- [Task description]
Reproduce the lines below, from the line containing "Open the 资讯 tab" down to the line containing "Click the step", both included, with every request kept, and offset each coordinate in the answers by 51.

- [Supplied information]

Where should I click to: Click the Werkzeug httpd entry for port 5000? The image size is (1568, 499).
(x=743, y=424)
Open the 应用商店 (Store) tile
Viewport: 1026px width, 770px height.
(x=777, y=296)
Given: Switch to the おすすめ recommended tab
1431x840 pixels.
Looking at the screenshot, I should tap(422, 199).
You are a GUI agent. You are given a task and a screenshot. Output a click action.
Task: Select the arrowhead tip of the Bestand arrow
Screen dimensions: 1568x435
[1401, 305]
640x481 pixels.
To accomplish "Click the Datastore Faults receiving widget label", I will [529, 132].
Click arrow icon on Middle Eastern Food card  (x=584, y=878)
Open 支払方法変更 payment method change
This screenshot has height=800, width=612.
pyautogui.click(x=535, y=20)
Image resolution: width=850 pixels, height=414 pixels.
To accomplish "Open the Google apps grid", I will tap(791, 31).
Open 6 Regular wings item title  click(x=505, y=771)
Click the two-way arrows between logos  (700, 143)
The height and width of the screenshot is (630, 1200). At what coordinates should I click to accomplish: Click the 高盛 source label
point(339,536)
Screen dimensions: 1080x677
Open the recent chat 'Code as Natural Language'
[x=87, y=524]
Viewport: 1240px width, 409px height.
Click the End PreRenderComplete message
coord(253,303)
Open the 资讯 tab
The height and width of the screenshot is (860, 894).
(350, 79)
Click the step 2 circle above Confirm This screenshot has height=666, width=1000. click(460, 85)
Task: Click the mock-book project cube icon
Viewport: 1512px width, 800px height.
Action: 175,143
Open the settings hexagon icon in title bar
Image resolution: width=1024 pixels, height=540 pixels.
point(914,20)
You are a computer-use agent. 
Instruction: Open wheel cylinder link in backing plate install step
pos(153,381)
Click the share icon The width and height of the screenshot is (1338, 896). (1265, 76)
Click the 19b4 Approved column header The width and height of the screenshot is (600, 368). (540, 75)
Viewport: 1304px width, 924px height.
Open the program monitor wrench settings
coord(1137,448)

- [Task response]
Open the 资讯 tab
The height and width of the screenshot is (860, 894).
(401, 130)
Click the step 2 circle above Confirm This screenshot has height=666, width=1000. click(511, 136)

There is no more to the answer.